Solving the ODE with a power series will work. What you are missing is the expansion of the non-linear term in a power series. After combing terms, you then obtain an equation $$\sum_n f_n t^n = 0\tag{1}$$ with $f_n$ some combinations of $a_n$. In order that the (1) is fulfilled at all times, we need $f_n$. From this you obtain a recurrence relation and you can find $a_{n\geq 2}$ as a function of $\theta_0$. Note that this procedure can turn out to be rather time-consuming.
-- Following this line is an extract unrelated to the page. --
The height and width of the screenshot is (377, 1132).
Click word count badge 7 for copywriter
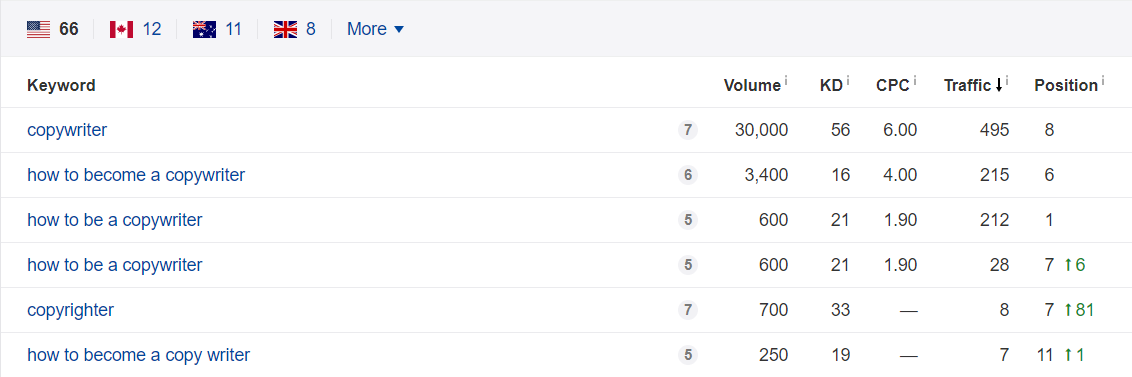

Note that Jacobi elliptic functions are nothing more than defining (a more general version of) the functions that you obtain with this procedure and giving it a name. This allows to study properties, table them, and implement them in computer algebra systems, so that future generation (i.e. you) do not have to go through all the trouble again.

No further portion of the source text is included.